MSU primed for return to reality of Big Ten’s rigors

Matt Charboneau
The Detroit News
From left, Cassius Winston, coach Tom Izzo, Matt McQuaid and the rest of the Spartans will continue their quest to defend their Big Ten regular-season title when conference play resumes Wednesday.

East Lansing — With the month of December finally in the rearview mirror, it’s time to get back to work for Michigan State, not to mention the rest of the Big Ten.

After playing just three games in a little more than three weeks, it’s time for conference play to resume for the Spartans as the Big Ten continues navigating its 20-game schedule after each team played two games back in late November and early December.

For No. 8 Michigan State things tip off at 8:30 p.m. Wednesday with Northwestern visiting the Breslin Center followed by a trip to Ohio State on Saturday. It offers the Spartans (11-2, 2-0 Big Ten) a chance to take advantage of the two early conference victories and continue working toward defending their regular-season championship.

“It's big time and going to be really important,” senior forward Kenny Goins said. “We need to win all of our home games, so we need to come out strong against Northwestern.

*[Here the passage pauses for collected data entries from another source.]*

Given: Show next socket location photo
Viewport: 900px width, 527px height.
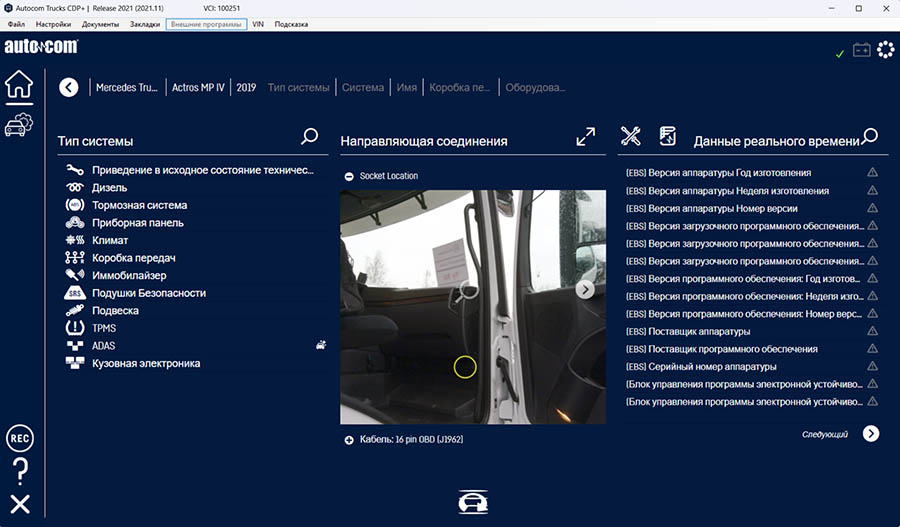Looking at the screenshot, I should (586, 289).
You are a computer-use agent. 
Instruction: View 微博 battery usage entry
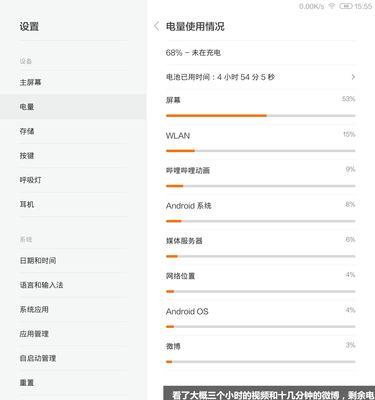click(x=261, y=353)
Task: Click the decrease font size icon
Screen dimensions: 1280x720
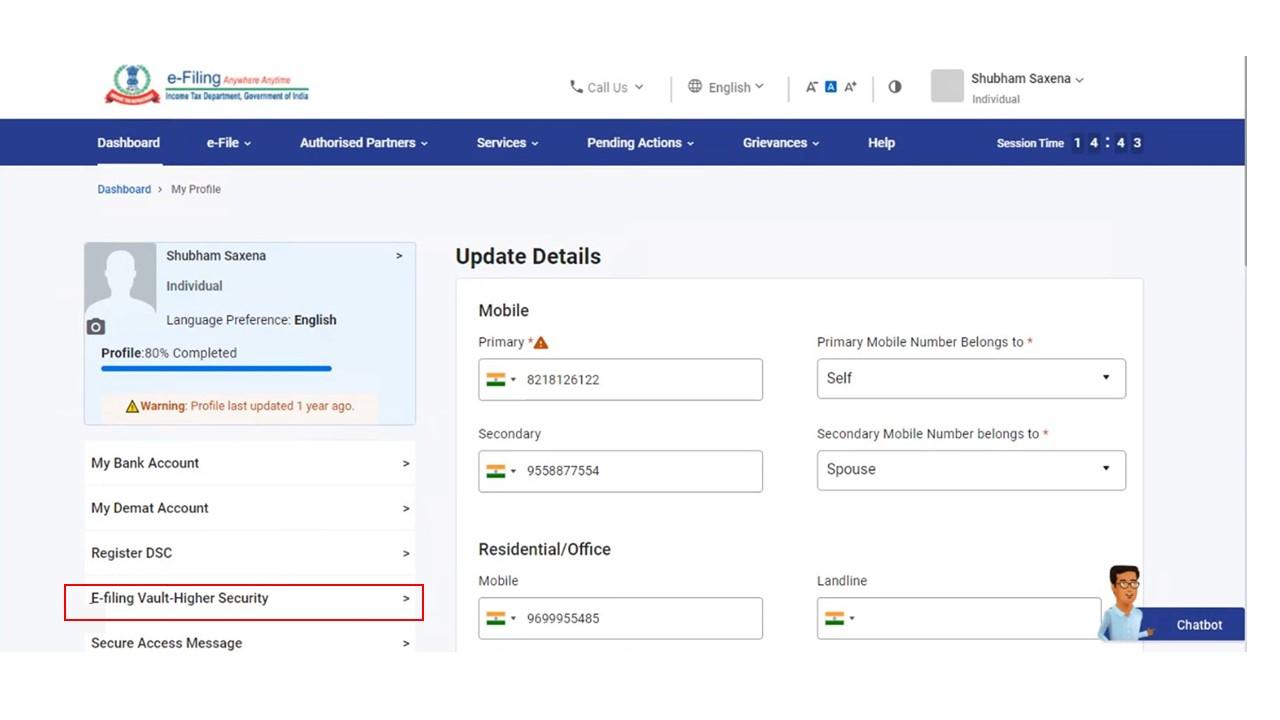Action: pos(812,87)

Ohio State always gives us fits down there. I think those first two games really give us a chance to make a statement around our league.”

That statement was made during a difficult stretch for the Spartans that included games against No. 1 Kansas, Louisville and Florida along with UCLA and Texas in the Las Vegas Invitational. The only losses were in the season-opener against Kansas in the Champions Classic followed by an overtime loss at Louisville in the ACC/Big Ten Challenge.

Mixed in that run was a stretch of six games in 16 days with just one at home. It was a tough road but one that helped Tom Izzo learn plenty about his team heading back into Big Ten action.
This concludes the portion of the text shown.